Driver updates will only get you so far. The greatest rate of increase in the frames per second results from the optimization and compromises in the graphics settings.

Ideally, you want to run your game at the standard resolution of your monitor. For most PCs and laptops, that's 1920x1080, if not higher. To find out the resolution of your monitor, right click on the desktop in Windows 7, 8 or 10 and click Graphics properties .

Lowering the resolution should give you more frames per second, but don't adjust the resolution here. Instead, load the game you chose and look for the graphics settings. Here you can change the resolution and many other settings.

Anti-aliasing is a setting to look out for. AA smoothes out jagged lines, but causes a heavy decrease in performance. Usually there is a slider for the setting, but it can also be just a number, e.g. 2x, 4x, 8x etc.

First, try disabling AA completely and see how your game goes. When things run smoothly enough, you can turn AA back on at the lowest setting and gradually increase it until you get the best balance between quality and performance.

The same applies to most of the other graphics settings, including the character spacing and especially the shadows. Lighting effects, including shadows, tend to be real performance killers. So if you can live with basic effects, that's how you can decide whether a game is playable or not.

So you have to try - unless your graphics card drivers can tweak each game's settings to work well with the hardware available. For example, the Nvidia card in our test PC has drivers that can do just that.

Check and compare performance

If your game has an fps indicator (you'll need to enable this somewhere in the options or install a third-party utility like Fraps) then you can see how fast the game is running. It should average at least 30 frames per second, although many gamers aim for 60 fps or even more when equipped with a 144 Hz monitor.

The fps will vary depending on what is happening on the screen. When there is a lot of action, the value can drop significantly. Therefore, pay attention to graphical settings at which the game runs acceptable in this case.

Overclock your hardware

This is not something we recommend for everyone, but if you know what you are doing and you know it could damage your graphics card, CPU, and RAM, then overclock. That should get you a few extra frames per second.

Start with the graphics card. You may find an option to overclock the GPU in the driver itself (launch the interface from the appropriate icon in the Windows notification area).

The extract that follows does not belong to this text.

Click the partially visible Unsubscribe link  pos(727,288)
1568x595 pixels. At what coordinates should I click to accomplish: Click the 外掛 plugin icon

Alternatively, you can also look for third-party software.

Overclocking the CPU and RAM is easier as you should find the settings in your PC's bios. Just reboot, hit delete (or whatever key takes you into the bios) and look for the performance settings.

Use optimization software

Many programs run in the background in Windows and consume resources such as memory and CPU time. You can use PC optimization tools to make sure there are no unnecessary processes running that could affect game performance. You can also delete temporary files and defragment your hard drive (but this should not be done on an SSD).

Windows includes some tweaking tools, but you can also try Razer Cortex, which is compatible with Windows 7, 8, and 10.

If you're using Windows 10, make sure to install the Creators Update, which was released back in April 2017. This includes a game mode function that prioritizes your computer's resources for the respective game and delegates background tasks to specific CPU cores in order to increase overall performance.